BEGIN EXTRACTED MATERIAL

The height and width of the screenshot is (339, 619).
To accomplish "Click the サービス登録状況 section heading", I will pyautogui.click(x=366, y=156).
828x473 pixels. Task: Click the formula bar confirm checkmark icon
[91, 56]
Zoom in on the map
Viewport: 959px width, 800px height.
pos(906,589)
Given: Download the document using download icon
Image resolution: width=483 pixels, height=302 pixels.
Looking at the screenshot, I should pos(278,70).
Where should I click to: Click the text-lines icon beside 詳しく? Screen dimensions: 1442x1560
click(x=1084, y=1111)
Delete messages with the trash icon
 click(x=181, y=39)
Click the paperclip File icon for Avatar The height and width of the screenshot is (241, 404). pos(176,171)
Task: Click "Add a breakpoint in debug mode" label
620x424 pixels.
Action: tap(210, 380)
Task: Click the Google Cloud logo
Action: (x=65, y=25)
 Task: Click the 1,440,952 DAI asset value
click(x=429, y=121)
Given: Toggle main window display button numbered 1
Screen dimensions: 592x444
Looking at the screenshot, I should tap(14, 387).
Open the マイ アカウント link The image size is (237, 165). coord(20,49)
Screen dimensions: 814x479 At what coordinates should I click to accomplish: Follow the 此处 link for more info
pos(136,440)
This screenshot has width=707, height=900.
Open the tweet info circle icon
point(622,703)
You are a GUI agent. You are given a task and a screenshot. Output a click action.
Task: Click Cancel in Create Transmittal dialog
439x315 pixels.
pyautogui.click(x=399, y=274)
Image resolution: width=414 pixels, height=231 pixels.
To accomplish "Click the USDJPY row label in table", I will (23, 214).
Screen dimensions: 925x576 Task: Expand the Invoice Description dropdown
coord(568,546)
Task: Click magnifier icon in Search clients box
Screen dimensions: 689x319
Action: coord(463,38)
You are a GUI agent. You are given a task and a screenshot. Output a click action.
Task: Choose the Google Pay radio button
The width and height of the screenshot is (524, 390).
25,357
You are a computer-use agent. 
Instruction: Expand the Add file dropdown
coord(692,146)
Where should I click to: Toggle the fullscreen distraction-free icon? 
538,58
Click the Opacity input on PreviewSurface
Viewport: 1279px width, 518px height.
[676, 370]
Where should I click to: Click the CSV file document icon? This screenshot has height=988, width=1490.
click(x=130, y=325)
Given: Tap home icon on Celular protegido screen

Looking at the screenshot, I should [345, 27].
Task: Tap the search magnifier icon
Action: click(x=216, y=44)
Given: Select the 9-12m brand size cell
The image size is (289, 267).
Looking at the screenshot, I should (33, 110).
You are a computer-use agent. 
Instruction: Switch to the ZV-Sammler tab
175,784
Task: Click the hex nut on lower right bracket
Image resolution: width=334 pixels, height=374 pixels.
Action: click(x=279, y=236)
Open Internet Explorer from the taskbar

END EXTRACTED MATERIAL

GOAL OF THE EXERCISE —
Report, for the data above, every line in which the string "will" appears.

ANSWER FOR THIS EXERCISE —
To accomplish "Click the サービス登録状況 section heading", I will pyautogui.click(x=366, y=156).
To accomplish "Click the USDJPY row label in table", I will (23, 214).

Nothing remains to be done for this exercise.